De Slikpolder en Keensche Gorzen zijn 2 late inpolderingen, respectievelijk uit de 17e en 18e eeuw, van de buitendijkse gronden tussen de Grote Polder van Klundert (1558) en de Noordt-, Toren-, Oost- en West-Meerenpolders van Zevenbergen (1546). Het oorspronkelijk maaiveld is vlak en varieert in de Slikpolder tussen NAP -0,4 m en +0,2 m en voor de Keensche Gorzen tussen NAP -0,3 m en +0,5 m. De kruin van de Dikkendijk ligt op NAP +3,4 m.

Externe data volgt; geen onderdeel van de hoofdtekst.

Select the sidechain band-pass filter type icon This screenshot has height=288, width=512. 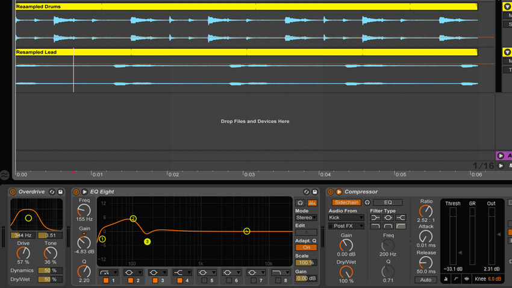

De bodem van de jonge polders bestaat uit zeekleigronden, die tot ten minste 1,2 m diep uit zavel of klei bestaan. Het afval van de stort Dikkendijk is afgedekt met een laag siltige klei van minimaal 0,5 m en maximaal 1 m. Op een kwart van de oppervlakte werd tijdens metingen een deklaagdikte van minder dan 0,5 m aangetroffen. De eindafdichting van de deponie Zevenbergen heeft van boven naar beneden een afdeklaag van zavel, met een dikte van minimaal 0,8 m, een drainagemat, afvoerend naar het oppervlaktewater, HDPE-folie 2 mm dik, trisoplast 0,07 m en een steunlaag met een dikte van 0,3 m. Onder de steunlaag is een horizontale gasdrainage aangebracht.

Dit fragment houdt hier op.